"Wysłannik Piekieł 2" to typowy sequel. Tak, jak pierwsza część ma swój odpowiednik w książce Cliva Barkera. Nie sposób oglądać ten film, nie znając pierwszej części, bo jest to naturalna kontynuacja wątków z oryginału.
Kirsty, która po wydarzeniach z pierwszej części trafia do szpitala psychiatrycznego opowiada wszystkim swoją wersję wydarzeń. Po masakrze w jej domu, jakimś sposobem szef szpitala przywłaszcza sobie zakrwawiony dywan wujka Kirsty. Krew może stać się kluczem do skontaktowaniem się z cierpiącym w piekle Frankiem. Lekarz wierzy w opowiadania Kirsty, czyta stare księgi i postanawia postępować wg nich tak, aby otworzyć bramy piekła i poznać nieziemskie przyjemności. Nie musze dodawać, że zamieszkujący piekło Cenobici - jednym z nich jest Pinhead z gwoździami na twarzy - dostarczą mu przyjemności... powiedzmy sadomasochistycznej. Rozerwą na strzępy do mięsa i będą torturować jego ciało w swojej "pracowni". Kirtsty będzie musiała udać się do labiryntu w piekle, ale Cenobici nie odpuszczą jej drugi raz ucieczki.

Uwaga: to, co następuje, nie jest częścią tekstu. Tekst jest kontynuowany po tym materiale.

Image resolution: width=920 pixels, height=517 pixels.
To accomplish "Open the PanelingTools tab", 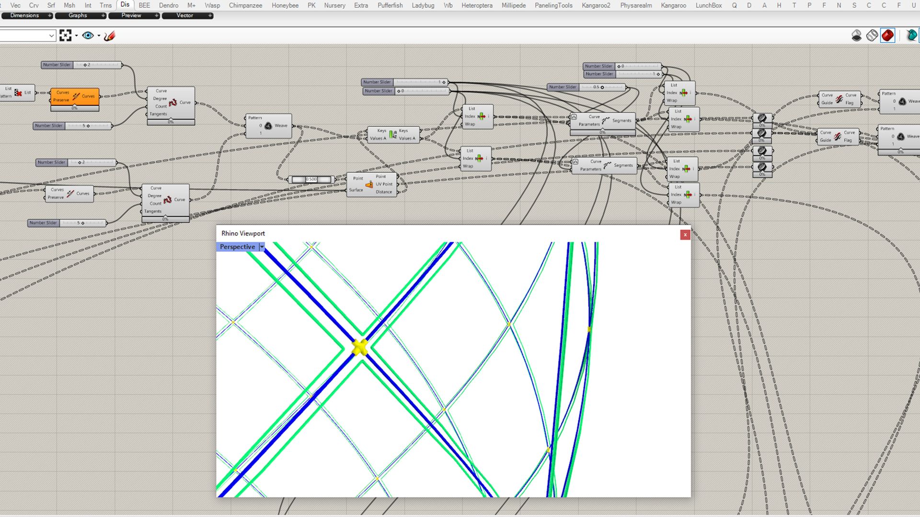I will point(553,5).
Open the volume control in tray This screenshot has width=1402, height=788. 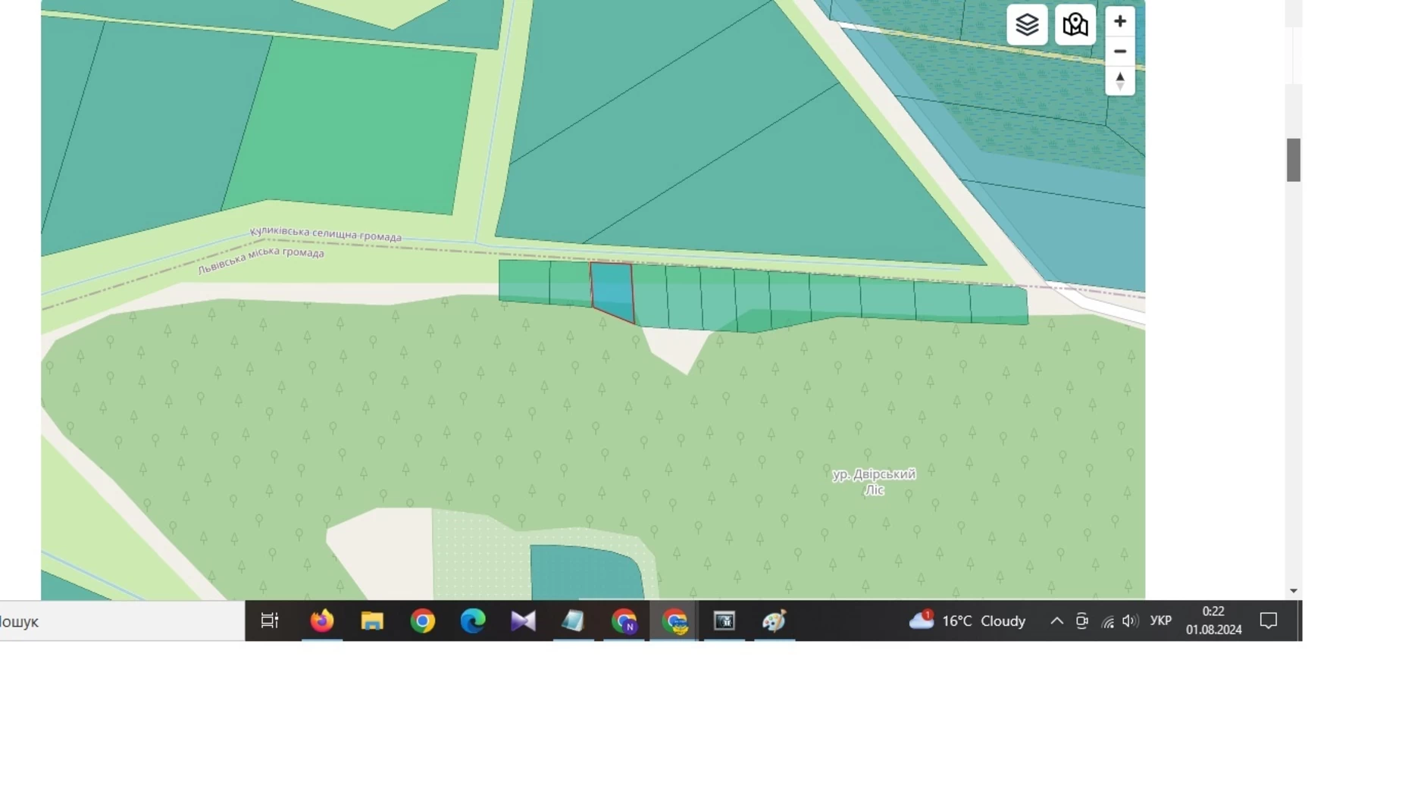[1130, 621]

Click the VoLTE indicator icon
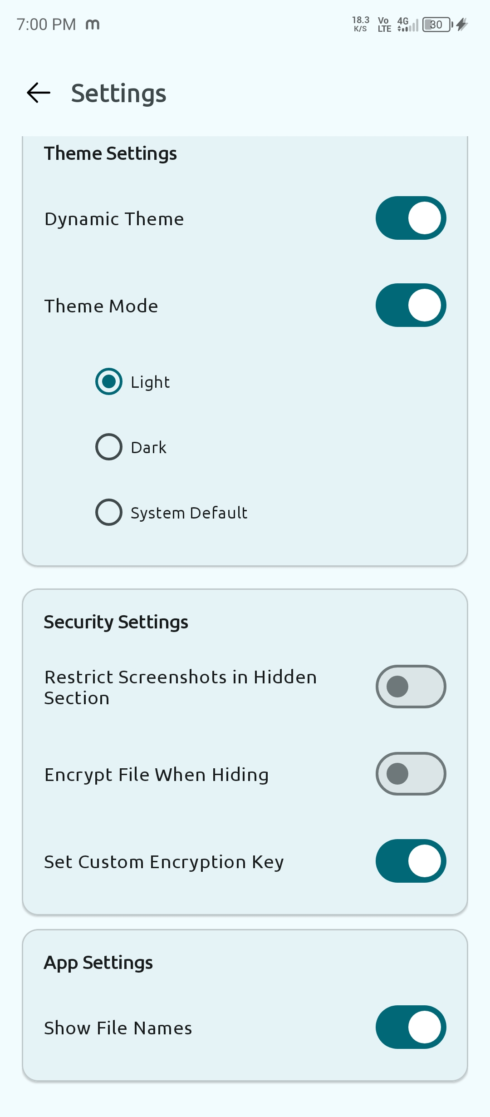(383, 24)
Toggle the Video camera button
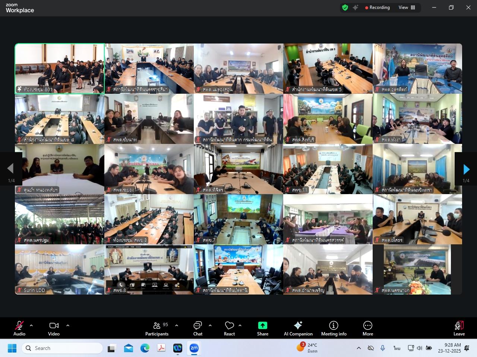 pyautogui.click(x=54, y=328)
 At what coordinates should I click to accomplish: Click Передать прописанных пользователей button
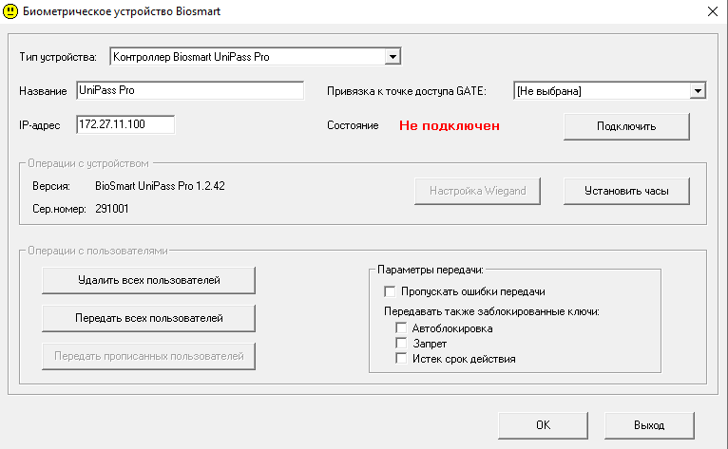point(149,356)
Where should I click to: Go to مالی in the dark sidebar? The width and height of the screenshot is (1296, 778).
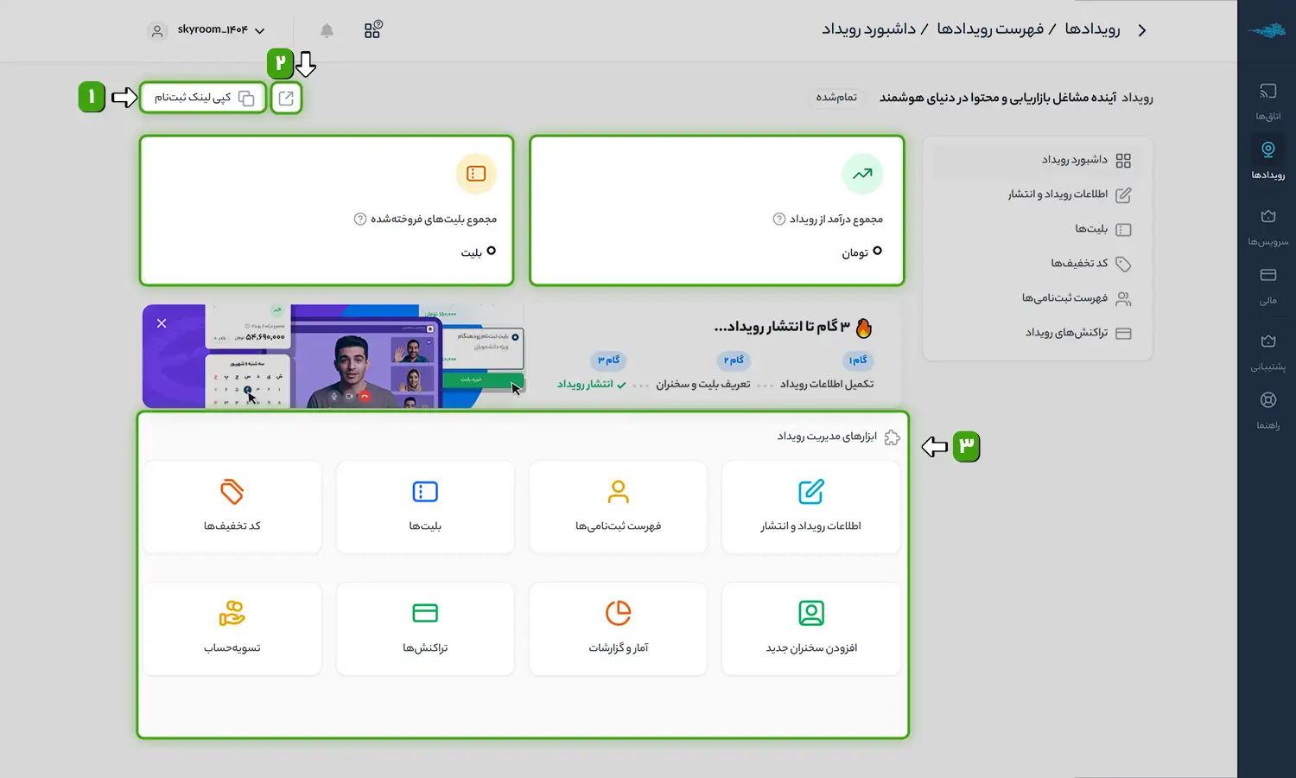tap(1267, 284)
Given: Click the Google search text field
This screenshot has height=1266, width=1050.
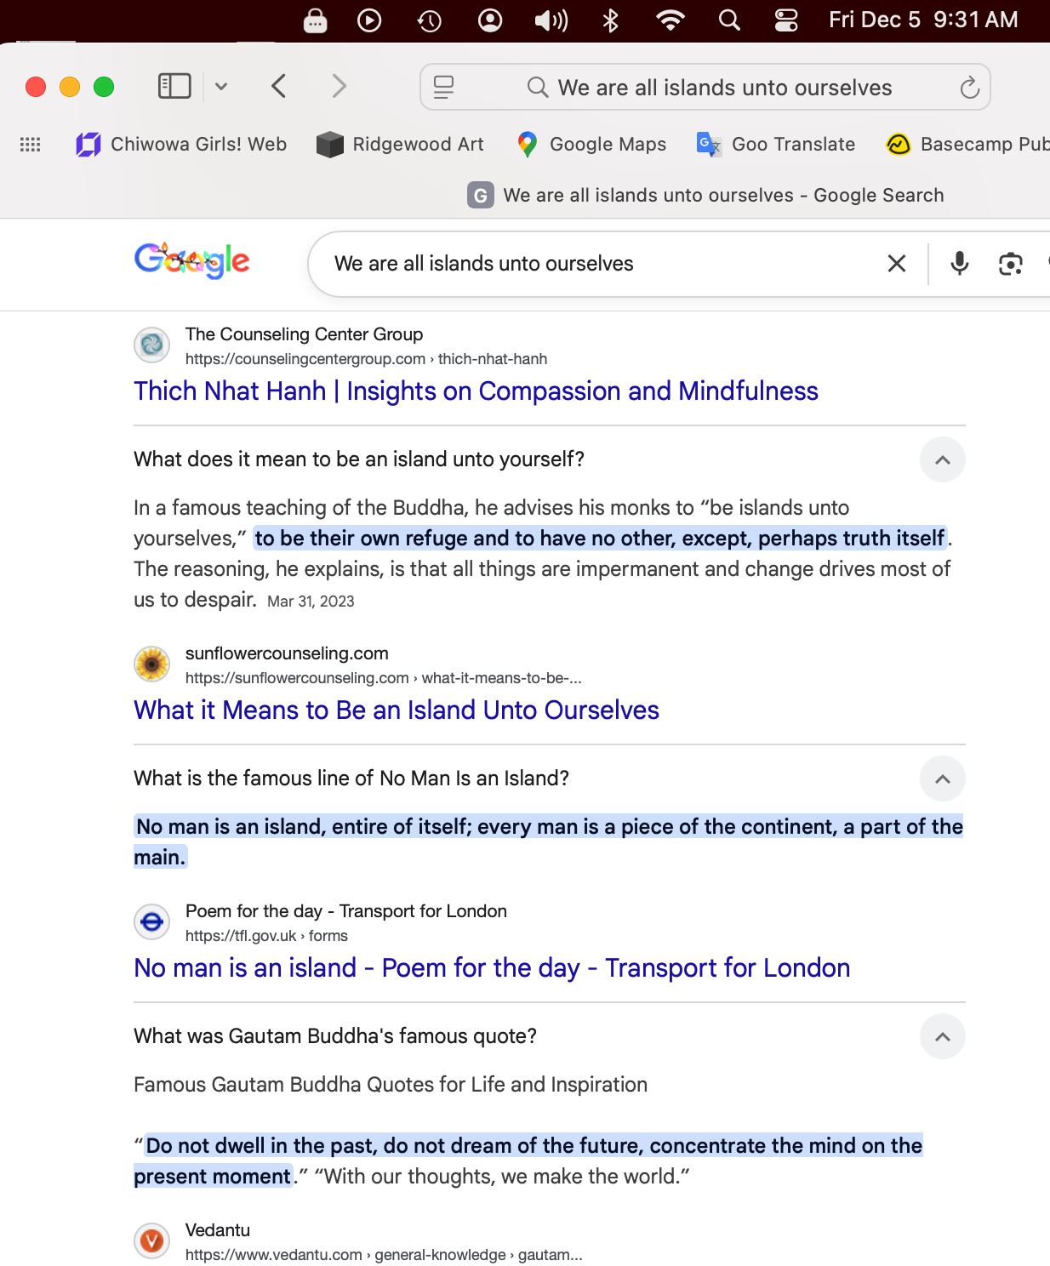Looking at the screenshot, I should (x=596, y=264).
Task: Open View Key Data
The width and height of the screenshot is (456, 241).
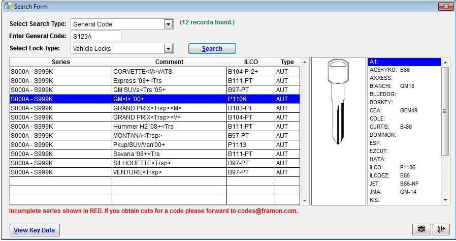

Tak jak pierwsza część nie jest to zachwycające kino. Fani serii najbardziej cenią sobie dwie pierwsze części. Trudno mi się z tym zgodzić. Ciekawym pomysłem jest to, że do grupy Cenobitów w każdej części z serii dołącza ktoś nowy. No imamy więcej efektów specjalnych. Jednak jak na dziś mi to nie wystarcza.